The thing that was forgotten in the Bush era, as it is now, is that the fifth amendment, in its text, says that “no person” shall be deprived of due process. It's not ambiguous. It doesn't say “no citizen,” or “no person with legal status.” It's clear and unambiguous, and the use of things like the Alien Enemies Act, or the exceptions for being within 100 miles of a border or at an airport or wherever else should have always been lawless. The constitution is lacking in so many respects, wrong in others, but this one thing should have been so clear so long ago. These kinds of policies led to the internment of Japanese Americans, Guantanamo, and so many other atrocities.

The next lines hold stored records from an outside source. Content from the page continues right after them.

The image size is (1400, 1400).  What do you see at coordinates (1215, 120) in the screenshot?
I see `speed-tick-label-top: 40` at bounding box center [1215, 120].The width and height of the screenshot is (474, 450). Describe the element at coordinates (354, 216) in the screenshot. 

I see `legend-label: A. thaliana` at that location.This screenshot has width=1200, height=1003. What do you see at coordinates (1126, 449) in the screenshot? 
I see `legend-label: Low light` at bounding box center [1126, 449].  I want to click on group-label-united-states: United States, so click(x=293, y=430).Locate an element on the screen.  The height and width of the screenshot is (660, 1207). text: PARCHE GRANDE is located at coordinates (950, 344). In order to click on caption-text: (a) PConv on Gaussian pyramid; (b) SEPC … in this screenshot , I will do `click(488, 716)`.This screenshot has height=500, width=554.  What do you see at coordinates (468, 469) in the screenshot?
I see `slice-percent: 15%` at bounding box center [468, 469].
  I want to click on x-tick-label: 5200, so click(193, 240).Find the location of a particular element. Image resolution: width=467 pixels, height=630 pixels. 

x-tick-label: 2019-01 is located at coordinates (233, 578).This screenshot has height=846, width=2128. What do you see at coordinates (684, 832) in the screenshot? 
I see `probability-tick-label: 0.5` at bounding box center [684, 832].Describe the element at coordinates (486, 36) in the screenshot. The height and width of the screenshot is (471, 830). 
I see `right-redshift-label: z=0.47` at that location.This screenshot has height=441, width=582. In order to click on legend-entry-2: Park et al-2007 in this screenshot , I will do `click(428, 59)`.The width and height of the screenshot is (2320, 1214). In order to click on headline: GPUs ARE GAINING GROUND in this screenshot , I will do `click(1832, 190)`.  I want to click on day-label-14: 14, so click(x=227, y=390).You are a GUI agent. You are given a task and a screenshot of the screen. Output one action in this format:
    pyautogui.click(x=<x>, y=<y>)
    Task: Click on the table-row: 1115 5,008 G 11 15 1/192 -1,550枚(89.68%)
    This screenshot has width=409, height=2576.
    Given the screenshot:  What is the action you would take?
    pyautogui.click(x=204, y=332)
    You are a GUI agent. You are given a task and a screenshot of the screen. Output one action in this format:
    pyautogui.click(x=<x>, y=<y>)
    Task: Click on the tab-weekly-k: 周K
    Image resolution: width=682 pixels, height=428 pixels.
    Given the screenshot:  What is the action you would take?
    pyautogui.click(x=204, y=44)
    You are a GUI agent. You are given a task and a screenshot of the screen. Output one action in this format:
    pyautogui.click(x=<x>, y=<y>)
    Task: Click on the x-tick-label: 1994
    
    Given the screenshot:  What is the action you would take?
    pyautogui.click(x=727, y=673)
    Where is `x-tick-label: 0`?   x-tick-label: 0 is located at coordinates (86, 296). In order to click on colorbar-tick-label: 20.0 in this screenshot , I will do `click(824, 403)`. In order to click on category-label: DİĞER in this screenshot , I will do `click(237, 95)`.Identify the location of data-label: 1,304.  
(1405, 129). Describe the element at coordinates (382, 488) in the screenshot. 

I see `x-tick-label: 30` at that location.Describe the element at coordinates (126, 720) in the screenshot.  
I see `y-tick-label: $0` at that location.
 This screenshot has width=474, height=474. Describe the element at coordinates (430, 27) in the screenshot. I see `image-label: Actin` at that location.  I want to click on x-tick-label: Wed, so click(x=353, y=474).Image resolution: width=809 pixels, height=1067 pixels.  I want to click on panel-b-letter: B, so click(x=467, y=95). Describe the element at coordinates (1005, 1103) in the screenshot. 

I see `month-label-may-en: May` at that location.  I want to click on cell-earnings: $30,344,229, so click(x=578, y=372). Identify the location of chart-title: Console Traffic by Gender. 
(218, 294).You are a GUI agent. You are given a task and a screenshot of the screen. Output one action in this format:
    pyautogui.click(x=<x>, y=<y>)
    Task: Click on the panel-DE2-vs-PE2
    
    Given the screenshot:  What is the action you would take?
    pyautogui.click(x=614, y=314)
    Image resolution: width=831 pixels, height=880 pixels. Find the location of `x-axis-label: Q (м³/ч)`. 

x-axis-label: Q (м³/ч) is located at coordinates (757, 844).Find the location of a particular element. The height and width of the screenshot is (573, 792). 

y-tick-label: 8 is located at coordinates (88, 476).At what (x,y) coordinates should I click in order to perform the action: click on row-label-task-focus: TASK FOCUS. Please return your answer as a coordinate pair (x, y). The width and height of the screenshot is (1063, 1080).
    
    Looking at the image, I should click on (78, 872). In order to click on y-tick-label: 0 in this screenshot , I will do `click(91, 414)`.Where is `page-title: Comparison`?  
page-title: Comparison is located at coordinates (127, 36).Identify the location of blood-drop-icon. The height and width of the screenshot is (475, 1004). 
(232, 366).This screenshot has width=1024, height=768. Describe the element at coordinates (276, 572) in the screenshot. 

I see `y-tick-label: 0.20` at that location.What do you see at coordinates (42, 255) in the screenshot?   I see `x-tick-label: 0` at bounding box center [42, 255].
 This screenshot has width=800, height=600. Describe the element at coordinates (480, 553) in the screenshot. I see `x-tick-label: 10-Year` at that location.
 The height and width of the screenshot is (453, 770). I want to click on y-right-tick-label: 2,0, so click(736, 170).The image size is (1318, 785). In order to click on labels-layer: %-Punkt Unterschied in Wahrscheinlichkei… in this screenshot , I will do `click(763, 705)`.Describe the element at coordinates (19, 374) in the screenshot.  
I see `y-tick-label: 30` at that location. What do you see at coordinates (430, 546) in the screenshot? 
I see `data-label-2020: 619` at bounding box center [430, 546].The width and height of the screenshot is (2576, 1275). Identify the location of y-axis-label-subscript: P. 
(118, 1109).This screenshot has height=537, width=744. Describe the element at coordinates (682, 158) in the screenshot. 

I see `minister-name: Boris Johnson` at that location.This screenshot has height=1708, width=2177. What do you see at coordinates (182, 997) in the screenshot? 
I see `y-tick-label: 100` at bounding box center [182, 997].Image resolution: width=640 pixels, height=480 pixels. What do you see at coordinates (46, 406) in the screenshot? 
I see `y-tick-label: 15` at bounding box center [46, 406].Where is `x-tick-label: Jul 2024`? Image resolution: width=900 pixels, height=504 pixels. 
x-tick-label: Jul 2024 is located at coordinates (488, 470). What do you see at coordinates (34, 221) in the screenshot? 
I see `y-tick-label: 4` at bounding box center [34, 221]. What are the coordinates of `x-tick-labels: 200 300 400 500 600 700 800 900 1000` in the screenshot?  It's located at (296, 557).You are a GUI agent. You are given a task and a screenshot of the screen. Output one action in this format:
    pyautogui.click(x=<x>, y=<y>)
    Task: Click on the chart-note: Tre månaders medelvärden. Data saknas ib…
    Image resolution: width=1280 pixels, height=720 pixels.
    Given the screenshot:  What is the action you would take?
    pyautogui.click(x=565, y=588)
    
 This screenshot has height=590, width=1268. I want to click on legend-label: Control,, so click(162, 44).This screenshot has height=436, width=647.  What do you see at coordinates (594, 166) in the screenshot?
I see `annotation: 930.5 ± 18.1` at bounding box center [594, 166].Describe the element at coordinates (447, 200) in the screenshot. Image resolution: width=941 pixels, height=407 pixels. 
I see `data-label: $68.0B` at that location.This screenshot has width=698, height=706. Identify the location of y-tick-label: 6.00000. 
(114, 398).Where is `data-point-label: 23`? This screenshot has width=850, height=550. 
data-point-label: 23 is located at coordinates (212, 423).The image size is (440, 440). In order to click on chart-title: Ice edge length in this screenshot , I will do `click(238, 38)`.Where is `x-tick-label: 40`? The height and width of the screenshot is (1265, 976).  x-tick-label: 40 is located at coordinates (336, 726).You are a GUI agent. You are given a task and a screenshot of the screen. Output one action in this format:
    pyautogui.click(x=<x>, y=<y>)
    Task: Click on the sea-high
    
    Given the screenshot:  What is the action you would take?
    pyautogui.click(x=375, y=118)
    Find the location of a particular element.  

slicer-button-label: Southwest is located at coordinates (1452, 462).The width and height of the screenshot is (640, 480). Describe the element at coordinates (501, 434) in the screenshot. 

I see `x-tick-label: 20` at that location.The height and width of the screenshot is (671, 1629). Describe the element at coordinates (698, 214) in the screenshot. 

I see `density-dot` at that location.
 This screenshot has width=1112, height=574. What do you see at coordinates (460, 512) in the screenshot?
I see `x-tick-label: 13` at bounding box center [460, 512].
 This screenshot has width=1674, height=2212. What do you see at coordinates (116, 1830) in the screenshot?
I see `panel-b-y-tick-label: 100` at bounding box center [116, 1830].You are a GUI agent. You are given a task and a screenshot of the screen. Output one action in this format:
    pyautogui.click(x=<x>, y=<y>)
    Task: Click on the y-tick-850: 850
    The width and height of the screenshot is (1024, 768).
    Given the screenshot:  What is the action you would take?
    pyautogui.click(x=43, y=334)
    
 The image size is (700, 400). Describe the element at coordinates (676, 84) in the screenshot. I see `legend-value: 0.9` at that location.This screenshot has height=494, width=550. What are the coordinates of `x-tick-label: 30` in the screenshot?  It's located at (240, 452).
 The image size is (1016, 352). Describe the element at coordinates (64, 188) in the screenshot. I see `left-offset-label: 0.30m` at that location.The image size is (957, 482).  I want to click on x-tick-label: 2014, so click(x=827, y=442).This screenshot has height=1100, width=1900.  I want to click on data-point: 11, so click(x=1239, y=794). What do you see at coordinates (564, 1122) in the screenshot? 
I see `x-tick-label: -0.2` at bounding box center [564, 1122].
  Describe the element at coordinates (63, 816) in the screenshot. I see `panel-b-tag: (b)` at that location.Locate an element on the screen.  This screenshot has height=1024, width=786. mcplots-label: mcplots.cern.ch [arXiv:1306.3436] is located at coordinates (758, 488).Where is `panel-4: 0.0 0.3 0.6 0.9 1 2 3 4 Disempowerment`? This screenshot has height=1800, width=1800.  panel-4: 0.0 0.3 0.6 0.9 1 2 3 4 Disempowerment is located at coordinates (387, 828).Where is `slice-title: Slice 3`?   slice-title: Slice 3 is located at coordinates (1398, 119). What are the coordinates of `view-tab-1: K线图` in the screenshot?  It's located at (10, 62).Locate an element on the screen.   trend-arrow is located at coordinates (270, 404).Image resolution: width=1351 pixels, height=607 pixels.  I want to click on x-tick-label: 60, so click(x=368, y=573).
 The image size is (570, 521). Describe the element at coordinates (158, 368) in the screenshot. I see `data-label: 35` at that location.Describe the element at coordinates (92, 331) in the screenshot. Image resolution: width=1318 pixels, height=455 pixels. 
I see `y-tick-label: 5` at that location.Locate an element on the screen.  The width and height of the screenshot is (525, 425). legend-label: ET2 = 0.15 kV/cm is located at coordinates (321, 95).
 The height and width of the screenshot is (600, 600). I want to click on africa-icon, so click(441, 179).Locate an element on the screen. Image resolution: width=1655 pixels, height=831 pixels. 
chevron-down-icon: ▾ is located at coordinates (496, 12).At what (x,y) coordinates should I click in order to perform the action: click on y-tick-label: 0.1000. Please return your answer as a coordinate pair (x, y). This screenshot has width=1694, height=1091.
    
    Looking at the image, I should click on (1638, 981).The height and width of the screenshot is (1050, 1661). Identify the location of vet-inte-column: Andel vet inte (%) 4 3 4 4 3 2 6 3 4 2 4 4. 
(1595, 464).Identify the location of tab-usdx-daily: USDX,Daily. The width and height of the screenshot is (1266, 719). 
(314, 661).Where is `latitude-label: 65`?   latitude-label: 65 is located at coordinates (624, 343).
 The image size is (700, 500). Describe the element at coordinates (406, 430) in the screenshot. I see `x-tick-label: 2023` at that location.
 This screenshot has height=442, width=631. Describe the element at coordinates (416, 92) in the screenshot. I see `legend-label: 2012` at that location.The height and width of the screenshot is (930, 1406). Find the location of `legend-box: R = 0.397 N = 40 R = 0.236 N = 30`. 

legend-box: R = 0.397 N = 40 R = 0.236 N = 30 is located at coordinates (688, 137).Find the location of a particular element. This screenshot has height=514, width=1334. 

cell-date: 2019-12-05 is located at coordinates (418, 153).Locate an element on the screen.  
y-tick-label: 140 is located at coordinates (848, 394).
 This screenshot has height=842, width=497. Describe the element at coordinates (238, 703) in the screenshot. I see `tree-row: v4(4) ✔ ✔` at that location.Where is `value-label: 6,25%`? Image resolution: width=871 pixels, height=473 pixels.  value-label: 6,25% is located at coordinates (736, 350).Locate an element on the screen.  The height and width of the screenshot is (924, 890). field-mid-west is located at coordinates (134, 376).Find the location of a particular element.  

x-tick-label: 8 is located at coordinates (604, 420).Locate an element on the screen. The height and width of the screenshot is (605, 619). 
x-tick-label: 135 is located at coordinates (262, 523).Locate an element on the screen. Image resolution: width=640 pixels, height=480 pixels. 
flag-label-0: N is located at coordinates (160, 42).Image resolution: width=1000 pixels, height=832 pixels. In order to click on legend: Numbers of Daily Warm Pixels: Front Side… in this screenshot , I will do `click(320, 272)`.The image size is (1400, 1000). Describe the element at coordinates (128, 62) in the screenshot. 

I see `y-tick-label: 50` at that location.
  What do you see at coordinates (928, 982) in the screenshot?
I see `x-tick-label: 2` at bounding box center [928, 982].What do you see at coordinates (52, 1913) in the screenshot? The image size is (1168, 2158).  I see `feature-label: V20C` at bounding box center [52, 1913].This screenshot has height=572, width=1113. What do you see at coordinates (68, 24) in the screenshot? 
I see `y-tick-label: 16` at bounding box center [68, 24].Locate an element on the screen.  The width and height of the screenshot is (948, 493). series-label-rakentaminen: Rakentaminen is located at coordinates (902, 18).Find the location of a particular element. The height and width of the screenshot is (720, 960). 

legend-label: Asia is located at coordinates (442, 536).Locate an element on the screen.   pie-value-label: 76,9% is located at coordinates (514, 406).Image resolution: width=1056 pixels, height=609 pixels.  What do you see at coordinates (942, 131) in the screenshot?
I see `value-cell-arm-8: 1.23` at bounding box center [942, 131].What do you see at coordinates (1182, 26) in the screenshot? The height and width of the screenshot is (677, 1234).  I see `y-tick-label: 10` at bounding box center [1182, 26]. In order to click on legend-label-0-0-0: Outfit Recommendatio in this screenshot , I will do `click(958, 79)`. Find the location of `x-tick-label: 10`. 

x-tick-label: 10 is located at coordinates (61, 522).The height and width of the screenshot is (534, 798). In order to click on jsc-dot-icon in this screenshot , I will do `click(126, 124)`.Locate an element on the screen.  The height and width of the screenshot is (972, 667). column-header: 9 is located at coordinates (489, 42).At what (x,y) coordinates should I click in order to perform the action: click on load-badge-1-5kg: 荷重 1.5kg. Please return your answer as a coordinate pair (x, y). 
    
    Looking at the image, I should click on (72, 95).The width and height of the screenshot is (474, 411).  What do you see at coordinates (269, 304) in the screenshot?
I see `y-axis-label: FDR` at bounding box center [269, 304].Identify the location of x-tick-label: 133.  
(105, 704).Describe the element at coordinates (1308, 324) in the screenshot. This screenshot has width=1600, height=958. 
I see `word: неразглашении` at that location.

My proposal is two-fold: one, let us return to that stance, that no human being shall be deprived of due process, when interacting with anyone from the U.S., if it still exists in the future. Two, let's start to actually take some good notes, save articles, journal a bit, and try to remember the things that happen. Not every connection we draw will be correct, and we don't want to end up being like the meme of Charlie Kelly from It's Always Sunny in Philadelphia with all the strings on the board, but being able to understand cause and effect in politics is much much better than being swept up in the tides of chaos without so much as a clue how to swim. We can't keep letting the important details get sucked into the memory hole. We can't afford to forget things if these are the consequences.